As for code performance, GccGo atleast seems to have the upper hand in code
which doesn't rely much on the runtime functionality, but not by very much on
the (admittedly few) tests I've done compared to the Go 1.1 6g compiler.

That said, AFAIK GccGo doesn't yet have the improvements made to the Go
runtime in 1.1, so chances are it will beat the Go 1.1 6g compiler even in
runtime reliant code once those improvements make it into GccGo.

Even so, the official 'plan9-derived' compilers have been improving greatly
during their relatively short existance, and as they are the main target of
optimizations/improvement aswell as being 'Go specific' they will likely end
up generating faster code for Go in all scenarios.
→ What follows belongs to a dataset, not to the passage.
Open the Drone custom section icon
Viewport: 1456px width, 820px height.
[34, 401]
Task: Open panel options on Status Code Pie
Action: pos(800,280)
I see GccGo mainly as a solution for platforms to which Go hasn't yet been
ported (or perhaps never will), and I think it will remain as such. The main
focus, and practically all the end usage will be on that of the official
compiler suite.

It will be interesting to see how much more performance they can squeeze out
of Go compiler optimization, GccGo has proven that there is more to be had.

I would also like to see profile guided optimization on the Go compilers, I've
had cpu intensive code where GCC has given me 10%-20% better performance on
PGO builds (this was not Go code, I don't know if GccGo supports PGO?).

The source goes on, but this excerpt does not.